Suram, sepi, sendiri. Itulah yang menggelayut setiap hari dalam aktivitasku. Mati segan, hidup tak memiliki gairah. Sungguh ironis suratan badan ini.
Kemarin, dari sore hingga malam aku membaca ratusan artikel mengenai resep menjadi tampan. Semua isinya lebih mengarah kepada tips. Katanya, jika ingin terlihat tampan rajin sisir rambut setelah mandi, pakai pakaian rapi, tumbuhkan rasa percaya diri, dan wajah dikasih cream siang dan malam secara rutin setiap hari.
Aku sudah melakukan semua tips tersebut. Aku pernah mencoba menggunakan cream pencerah wajah. Namun, yang terjadi justru aku ditertawakan satu sekolah. Kenapa? Waktu itu pertama kalinya aku menggunakan cream, dan bertepatan di hari Senin. Kegiatan sebelum masuk kelas di hari tersebut pun biasanya upacara bendera.
Aku berdiri di barisan paling belakang. Langit pagi itu sudah menyorot dengan terik. Aku berkeringat cukup deras hingga cream di wajahku tanpa disadari meleber. Satu orang melihatku, kemudian dia berbisik kepada yang lain. Begitu seterusnya berita menyebar dari mulut ke mulut. Lalu, gelak tawa berkobar kala kepala sekolah selaku pembina upacara memberikan pidato (amanat).
Upacara terhenti sesaat. Semua mata tertuju memandangku. Aku masih sangat ingat saat seketika menjadi bahan olok-olokan. Suara-suara berdengung begitu menyakitkan telinga. Katanya, wajahku seperti vampir dalam film-film Tiongkok yang dirias dengan budget rendah.
Para guru juga ikut menertawakanku. Aku jadi pusat perhatian. Lebih tepatnya, pusat hinaan.
Segeralah aku keluar dari barisan menuju toilet. Malu? Iya, tentu saja. Atau bahkan jika ada istilah paling tinggi di atas malu, itulah yang kurasakan. Aku laksana badut yang tersesat di tengah keramaian.
Hampir setengah jam aku termenung di toilet. Berkutat di depan cermin memandang riasan wajah, dan menetralisasi keadaan hingga aku pun hanyut menertawakan mukaku yang berantakan. Cream yang aku gunakan ibarat aspal yang kebanjiran, retak-retak dan rusak.
Aku beli pemutih wajah tersebut di forum jual beli Facebook. Menurut penjual, produk tersebut sangat ampuh dan sudah ada ribuan testimoni yang puas dengan hasilnya. Penggunaannya harus teratur setiap pagi sebelum aktivitas, dan malam sebelum tidur.

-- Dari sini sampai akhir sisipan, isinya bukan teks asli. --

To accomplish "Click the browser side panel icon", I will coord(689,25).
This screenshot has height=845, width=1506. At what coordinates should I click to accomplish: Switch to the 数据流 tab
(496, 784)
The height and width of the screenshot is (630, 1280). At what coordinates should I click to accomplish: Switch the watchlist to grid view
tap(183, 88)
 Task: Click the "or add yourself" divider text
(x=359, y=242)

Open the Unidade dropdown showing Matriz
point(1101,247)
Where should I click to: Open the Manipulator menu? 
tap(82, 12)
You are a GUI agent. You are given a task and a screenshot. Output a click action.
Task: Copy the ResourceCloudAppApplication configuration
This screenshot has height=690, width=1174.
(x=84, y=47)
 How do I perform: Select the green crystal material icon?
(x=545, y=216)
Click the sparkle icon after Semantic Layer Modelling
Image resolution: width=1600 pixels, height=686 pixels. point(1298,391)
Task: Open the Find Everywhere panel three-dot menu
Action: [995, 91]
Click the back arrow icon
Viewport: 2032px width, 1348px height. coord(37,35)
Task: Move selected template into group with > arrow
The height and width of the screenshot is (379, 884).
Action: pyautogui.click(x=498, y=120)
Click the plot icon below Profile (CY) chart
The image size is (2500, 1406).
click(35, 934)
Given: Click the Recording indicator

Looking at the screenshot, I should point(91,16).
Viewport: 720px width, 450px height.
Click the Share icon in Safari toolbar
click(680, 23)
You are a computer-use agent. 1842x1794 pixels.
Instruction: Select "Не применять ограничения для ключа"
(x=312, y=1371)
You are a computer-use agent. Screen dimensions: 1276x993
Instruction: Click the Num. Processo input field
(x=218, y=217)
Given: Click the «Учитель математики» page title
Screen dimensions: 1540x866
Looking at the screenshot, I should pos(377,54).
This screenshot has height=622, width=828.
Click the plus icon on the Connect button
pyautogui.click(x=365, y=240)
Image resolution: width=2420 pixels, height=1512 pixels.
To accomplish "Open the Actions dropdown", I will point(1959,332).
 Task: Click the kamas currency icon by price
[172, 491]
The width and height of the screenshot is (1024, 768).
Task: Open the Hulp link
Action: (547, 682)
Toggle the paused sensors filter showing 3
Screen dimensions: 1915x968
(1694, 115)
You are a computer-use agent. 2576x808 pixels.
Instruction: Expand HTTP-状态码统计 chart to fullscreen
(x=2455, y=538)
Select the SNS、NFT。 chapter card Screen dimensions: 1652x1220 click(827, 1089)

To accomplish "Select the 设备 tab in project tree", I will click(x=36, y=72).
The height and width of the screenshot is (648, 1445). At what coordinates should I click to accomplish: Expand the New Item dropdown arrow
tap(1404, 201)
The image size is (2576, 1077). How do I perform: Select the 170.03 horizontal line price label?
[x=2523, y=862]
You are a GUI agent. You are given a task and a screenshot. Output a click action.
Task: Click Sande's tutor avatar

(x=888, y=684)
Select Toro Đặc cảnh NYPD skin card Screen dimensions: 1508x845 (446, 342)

Agar hasil yang didapat cepat dan optimal, aku gunakan tiga kali polesan (lapisan) atau setara satu per lima total isi cream dalam wadah 30 gram. Namun, sejak kejadian hari Senin itu, aku tak pernah lagi memakai cream wajah tersebut maupun yang serupa. Jelas, ada rasa trauma yang telah mendegradasi rasa percaya diri. Selain itu, hanya menghamburkan uang sakuku saja.
Kini, aku bukan lagi ingin terlihat tampan. Aku ingin menjadi tampan yang sesungguhnya. Tapi, bagaimana caranya? Operasi plastik? Ah, itu biayanya mahal dan prosesnya menyakitkan. Adakah caranya yang praktis tanpa mengeluarkan banyak uang?!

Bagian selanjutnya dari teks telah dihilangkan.